Sometimes it’s not worth it. On The Real Housewives of Orange County, Vicki Gunvalson said her boyfriend, Brooks Ayers, had cancer. Turns out he didn’t, and all the other ladies wanted to know how much Vicki knew. She obviously knew a lot, because they were in a relationship and she never went to any of his doctor’s appointments or chemo treatments, etc. And she lied for him, endlessly. She, to this day, has not really admitted that he doesn’t have cancer. She has not admitted that she knew anything.

And so I have a lot of experience with blonde ladies who have a loose relationship with the truth.

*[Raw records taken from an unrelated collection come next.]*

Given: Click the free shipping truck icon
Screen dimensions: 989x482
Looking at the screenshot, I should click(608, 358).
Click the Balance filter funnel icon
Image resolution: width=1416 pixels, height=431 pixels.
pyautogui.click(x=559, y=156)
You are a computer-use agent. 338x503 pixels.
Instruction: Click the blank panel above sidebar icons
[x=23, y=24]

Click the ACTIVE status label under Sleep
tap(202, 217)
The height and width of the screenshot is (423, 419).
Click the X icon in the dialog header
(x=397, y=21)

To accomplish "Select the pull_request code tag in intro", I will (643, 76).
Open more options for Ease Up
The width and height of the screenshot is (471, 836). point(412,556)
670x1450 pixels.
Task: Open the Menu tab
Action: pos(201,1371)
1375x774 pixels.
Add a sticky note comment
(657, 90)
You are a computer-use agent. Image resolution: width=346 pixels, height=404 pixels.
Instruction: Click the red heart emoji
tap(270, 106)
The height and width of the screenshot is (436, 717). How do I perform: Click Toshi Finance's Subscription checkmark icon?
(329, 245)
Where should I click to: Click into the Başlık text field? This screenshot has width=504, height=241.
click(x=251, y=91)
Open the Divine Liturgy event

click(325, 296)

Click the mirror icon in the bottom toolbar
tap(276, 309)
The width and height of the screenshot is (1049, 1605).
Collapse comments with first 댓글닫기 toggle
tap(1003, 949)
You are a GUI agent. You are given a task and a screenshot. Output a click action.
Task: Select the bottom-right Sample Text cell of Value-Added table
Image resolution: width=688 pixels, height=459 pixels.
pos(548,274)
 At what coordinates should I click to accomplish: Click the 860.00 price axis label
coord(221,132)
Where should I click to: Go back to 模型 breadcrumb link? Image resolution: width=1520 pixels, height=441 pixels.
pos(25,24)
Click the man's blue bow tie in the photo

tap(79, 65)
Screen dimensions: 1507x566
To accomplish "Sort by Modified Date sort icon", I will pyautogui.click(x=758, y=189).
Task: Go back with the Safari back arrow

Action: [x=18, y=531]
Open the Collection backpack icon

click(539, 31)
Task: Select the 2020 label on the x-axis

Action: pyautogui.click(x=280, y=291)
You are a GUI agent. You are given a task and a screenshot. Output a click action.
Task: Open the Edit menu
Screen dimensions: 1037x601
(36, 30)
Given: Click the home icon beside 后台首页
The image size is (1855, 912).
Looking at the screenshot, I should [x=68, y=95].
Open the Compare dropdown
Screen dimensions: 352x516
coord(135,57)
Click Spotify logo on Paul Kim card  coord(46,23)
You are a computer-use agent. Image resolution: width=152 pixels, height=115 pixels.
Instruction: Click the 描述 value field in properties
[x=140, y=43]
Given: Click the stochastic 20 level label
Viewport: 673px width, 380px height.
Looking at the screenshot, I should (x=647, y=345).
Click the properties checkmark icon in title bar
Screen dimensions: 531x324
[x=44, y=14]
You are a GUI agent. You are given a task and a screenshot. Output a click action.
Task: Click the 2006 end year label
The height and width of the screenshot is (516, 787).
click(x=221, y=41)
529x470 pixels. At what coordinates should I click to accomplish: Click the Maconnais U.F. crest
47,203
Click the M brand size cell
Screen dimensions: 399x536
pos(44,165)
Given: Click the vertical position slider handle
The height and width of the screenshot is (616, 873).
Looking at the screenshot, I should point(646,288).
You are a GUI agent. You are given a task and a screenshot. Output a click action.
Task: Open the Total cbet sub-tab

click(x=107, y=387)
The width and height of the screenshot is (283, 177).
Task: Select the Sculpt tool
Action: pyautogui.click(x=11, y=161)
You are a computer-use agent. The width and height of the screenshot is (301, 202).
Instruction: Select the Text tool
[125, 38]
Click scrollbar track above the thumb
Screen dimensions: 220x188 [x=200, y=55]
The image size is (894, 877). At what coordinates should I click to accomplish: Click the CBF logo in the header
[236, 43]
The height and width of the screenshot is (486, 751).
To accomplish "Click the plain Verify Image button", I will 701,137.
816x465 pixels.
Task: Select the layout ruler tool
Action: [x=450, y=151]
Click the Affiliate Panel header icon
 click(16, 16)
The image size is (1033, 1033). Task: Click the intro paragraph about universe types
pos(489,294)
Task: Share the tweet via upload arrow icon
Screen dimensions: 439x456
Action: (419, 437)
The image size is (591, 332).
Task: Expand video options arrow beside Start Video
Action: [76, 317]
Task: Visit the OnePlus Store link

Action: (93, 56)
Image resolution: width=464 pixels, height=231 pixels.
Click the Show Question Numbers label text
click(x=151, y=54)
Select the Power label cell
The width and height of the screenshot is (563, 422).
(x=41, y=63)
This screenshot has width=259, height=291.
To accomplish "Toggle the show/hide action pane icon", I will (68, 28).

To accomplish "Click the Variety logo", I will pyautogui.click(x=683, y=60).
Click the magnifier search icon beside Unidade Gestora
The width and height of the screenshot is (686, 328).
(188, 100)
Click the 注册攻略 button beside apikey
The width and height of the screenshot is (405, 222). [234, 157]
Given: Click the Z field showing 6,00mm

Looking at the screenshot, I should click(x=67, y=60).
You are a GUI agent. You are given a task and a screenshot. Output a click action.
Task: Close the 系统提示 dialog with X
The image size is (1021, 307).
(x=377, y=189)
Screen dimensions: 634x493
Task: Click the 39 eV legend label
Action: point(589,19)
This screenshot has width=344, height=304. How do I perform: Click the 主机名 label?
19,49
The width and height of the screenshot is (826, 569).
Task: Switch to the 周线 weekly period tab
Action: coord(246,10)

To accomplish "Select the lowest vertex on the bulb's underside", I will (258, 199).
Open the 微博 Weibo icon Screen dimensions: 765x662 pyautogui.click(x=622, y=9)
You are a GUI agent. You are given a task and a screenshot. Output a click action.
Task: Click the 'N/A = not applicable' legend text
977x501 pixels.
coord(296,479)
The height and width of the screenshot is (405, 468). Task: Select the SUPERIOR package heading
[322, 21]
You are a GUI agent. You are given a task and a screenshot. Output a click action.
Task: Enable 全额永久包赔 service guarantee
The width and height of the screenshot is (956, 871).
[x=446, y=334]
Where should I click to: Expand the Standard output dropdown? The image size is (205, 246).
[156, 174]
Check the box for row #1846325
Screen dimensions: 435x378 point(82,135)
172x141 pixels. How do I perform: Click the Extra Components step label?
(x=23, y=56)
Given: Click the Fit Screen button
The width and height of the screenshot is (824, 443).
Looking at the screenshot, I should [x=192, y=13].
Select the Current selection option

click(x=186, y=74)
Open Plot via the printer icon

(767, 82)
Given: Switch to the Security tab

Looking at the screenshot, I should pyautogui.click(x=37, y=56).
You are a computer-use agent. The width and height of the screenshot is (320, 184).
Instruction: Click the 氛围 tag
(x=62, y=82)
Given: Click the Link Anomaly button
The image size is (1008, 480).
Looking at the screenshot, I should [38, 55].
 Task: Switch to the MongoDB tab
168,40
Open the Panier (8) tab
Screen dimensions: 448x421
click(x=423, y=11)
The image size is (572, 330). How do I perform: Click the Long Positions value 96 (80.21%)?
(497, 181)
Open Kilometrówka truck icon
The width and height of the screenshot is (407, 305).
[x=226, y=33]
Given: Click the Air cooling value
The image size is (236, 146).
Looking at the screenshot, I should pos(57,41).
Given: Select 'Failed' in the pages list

And this is what I’ve learned: they won’t change (even when you are mean to them in Ireland) and so at a certain point, you have to refuse to engage. Because what they want more than anything else is attention, and even negative attention feeds that addiction. So you cut them off. You don’t let them spew their bullshit. You shut it down.

But the difference between Kellyanne Conway and Vicki Gunvalson is that Vicki Gunvalson doesn’t have the ear of the guy with access to nuclear codes. Vicki is dumb, but harmless, and infinitely entertaining. But Conway has so little regard for the truth and so little respect for the American people that she having access to Trump—who is proven to be volatile and rash—is terrifying.

So maybe we’ve come to the point where we can’t engage with Kellyanne. Where having her on screen puts more danger into the world than good. And it’s scary to admit that this is where we are as journalists, but we have promises to the American people—we must not harm. (I know that’s the Hippocratic oath but stick with me). And she’s definitely causing us harm.